Replicação do modelo, filhos do Abaré I: o Abaré II e outras unidades fluviais pela Amazônia
Com os avanços da experiência na forma de política pública, o Programa de Saúde do PSA se voltou para o aprofundamento, disseminação e expansão do modelo. Em 2011, o PSA adquiriu o Abaré II, uma segunda embarcação repassada à Prefeitura de Santarém para atender à região do Arapiuns. Após os problemas de manutenção, tendo paralizado as operações, em 2022 passou por uma ampla reforma e está sendo reinaugurado.
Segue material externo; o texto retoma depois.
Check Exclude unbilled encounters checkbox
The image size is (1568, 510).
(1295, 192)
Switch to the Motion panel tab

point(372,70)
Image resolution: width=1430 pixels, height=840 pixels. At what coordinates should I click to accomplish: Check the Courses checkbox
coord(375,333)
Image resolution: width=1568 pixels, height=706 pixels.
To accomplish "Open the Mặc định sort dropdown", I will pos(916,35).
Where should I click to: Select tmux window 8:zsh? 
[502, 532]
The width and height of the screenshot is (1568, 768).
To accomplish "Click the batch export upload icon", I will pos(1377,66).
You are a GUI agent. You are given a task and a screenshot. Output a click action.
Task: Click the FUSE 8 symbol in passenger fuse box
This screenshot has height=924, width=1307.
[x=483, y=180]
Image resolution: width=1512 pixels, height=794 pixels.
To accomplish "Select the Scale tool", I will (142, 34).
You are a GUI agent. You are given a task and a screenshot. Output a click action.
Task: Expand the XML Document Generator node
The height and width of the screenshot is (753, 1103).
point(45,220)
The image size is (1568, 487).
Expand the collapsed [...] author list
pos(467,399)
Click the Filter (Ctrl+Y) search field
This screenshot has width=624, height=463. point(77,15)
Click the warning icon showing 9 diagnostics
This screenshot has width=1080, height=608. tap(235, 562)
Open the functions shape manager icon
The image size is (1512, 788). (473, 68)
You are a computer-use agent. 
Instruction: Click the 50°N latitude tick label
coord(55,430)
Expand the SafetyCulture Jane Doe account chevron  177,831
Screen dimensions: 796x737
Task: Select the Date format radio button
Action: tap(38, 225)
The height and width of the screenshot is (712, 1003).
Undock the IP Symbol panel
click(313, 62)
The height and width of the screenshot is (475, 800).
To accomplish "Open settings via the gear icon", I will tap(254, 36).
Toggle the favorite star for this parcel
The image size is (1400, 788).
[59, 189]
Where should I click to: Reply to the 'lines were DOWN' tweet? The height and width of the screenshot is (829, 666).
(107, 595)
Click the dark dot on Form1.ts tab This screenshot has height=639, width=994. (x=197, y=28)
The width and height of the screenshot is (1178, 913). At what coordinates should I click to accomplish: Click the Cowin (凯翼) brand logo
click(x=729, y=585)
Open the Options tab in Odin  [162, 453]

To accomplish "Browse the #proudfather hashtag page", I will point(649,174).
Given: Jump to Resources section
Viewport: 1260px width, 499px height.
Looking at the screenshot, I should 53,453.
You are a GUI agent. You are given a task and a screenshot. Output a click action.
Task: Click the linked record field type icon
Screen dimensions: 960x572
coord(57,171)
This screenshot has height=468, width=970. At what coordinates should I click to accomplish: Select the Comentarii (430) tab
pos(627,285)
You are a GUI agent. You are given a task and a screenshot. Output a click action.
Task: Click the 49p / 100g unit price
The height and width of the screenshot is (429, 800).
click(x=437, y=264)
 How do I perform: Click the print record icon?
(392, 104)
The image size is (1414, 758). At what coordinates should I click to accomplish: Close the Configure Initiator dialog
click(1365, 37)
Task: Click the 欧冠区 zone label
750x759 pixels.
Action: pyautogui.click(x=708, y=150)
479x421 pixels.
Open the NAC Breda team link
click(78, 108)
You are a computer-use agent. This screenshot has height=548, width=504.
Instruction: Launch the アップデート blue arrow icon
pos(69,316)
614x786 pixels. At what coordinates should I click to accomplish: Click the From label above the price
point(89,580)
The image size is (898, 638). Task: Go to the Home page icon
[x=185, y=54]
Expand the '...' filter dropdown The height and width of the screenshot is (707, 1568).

Além dele, segundo o Ministério da Saúde, atualmente existem mais de 60 projetos de embarcações aprovados. No estado do Amazonas, por exemplo, foi inaugurada em 2019 a unidade de Nhamundá, a primeira Unidade Básica da Saúde Fluvial (UBSF) do estado totalmente construída com recursos federais. Nomeada ‘Igaraçu’, que na língua tupi significa Canoa Grande, a USBF tem 24 metros de comprimento e conta com consultórios de atendimento médico, enfermagem e odontológico. Seus aposentos internos acomodam farmácia, laboratório, salas de vacinas, curativo, coleta de material e esterilização.
Além do Pará e Amazonas, outras embarcações foram construídas (ou estão em processo de construção) nos estados do Acre, Amapá, Mato Grosso, Rondônia, Roraima, Tocantins, Maranhão e na região do Pantanal sul-mato-grossense.
“O anseio da população é sempre voltado para a melhoria da qualidade de vida. A gente espera que a população entenda que esse patrimônio é do povo. E quem deve monitorar é a própria população. A Secretaria de Saúde é a responsável pela gestão dos barcos, mas é preciso que a população acompanhe todo esse processo, participe e dê as informações aos Conselhos Municipais de Saúde, porque é assim que a gente pode ir pra frente. O importante é que a população receba um atendimento digno como sempre almejou” – finaliza Manoel Edvaldo Santos, liderança do Baixo Amazonas.